## EXERCISE AIM
Please output the following records exactly. Leave every image out.

──────── RECORDS SUPPLIED

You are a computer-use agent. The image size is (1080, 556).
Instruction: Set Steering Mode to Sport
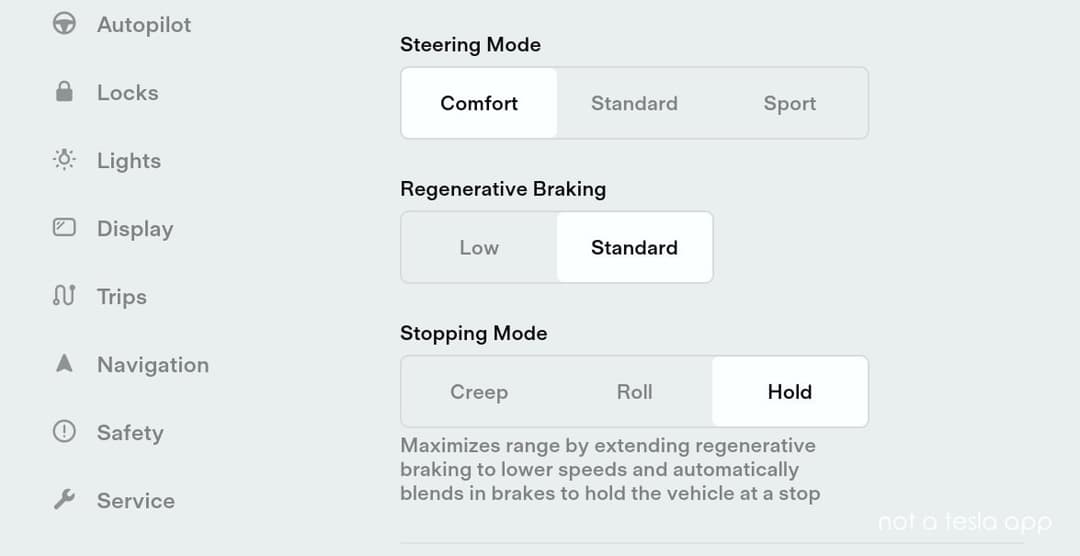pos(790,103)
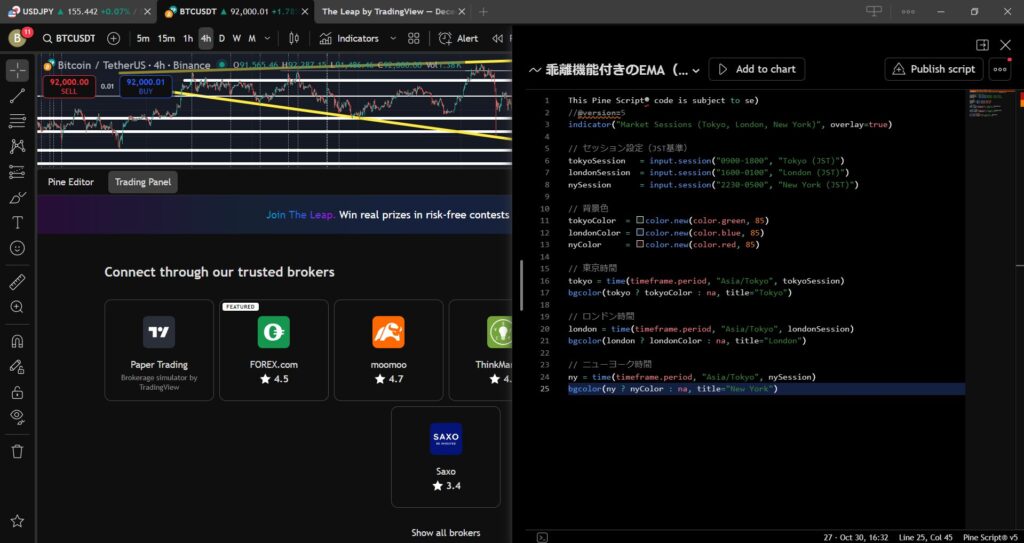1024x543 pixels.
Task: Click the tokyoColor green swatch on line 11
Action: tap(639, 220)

────────────────

## SOLUTION
You are a computer-use agent. The image size is (1080, 556).
Instruction: Set Steering Mode to Sport
pos(790,103)
1024x543 pixels.
Task: Click the tokyoColor green swatch on line 11
Action: tap(639, 220)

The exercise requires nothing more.